* **Instructions to follow**
Return every line from the one with "Task: Tap the blue wallet icon" through the one with "The height and width of the screenshot is (868, 488).", inclusive, exactly as it appears below.

* **Listed entries**
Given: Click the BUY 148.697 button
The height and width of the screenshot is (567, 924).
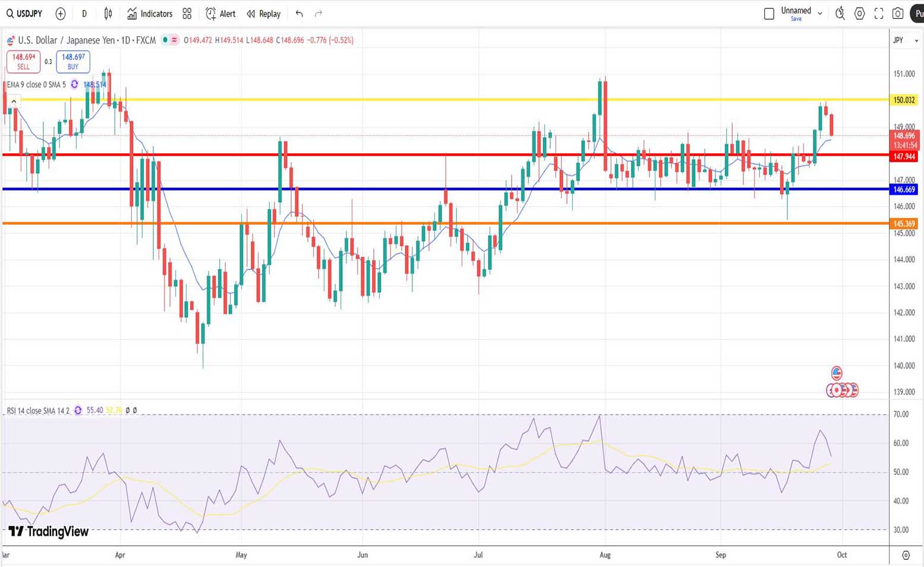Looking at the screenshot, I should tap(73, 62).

==

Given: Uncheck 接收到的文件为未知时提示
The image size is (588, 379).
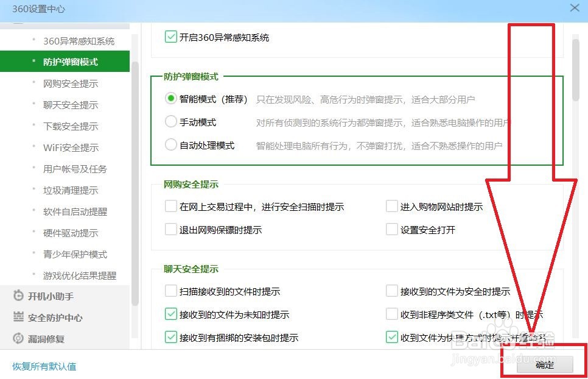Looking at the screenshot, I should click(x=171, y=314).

==

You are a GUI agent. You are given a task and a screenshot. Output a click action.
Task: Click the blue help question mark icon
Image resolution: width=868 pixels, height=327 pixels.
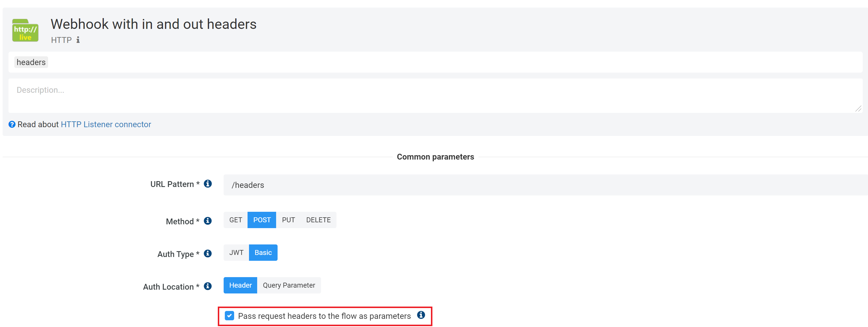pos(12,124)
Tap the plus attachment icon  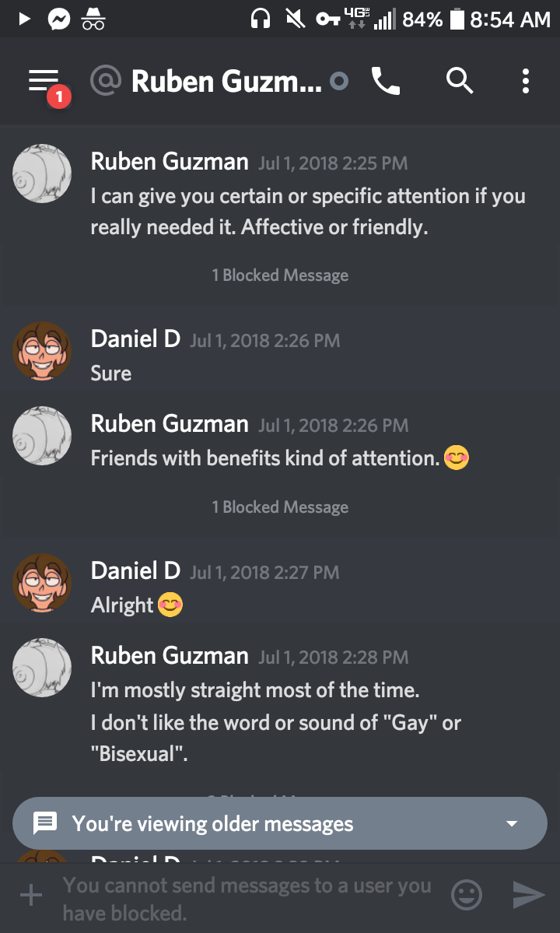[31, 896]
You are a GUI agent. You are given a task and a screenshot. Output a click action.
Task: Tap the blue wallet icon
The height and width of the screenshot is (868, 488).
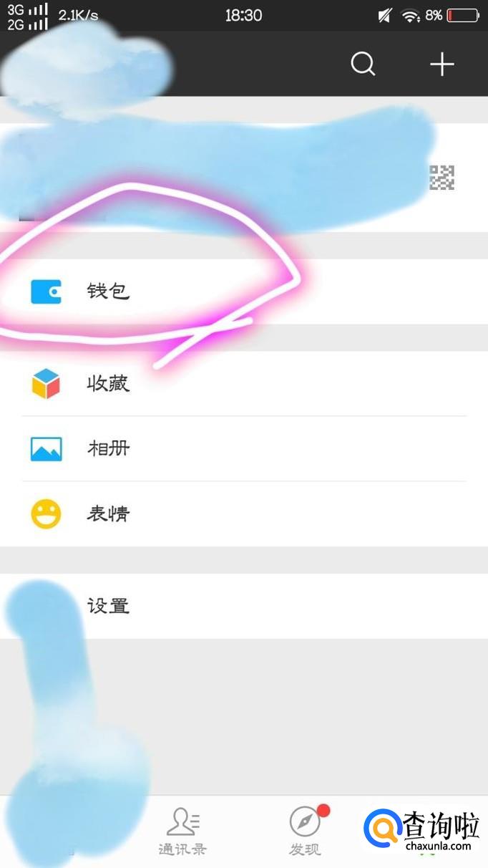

* **Exercise answer**
Task: Tap the blue wallet icon
The height and width of the screenshot is (868, 488).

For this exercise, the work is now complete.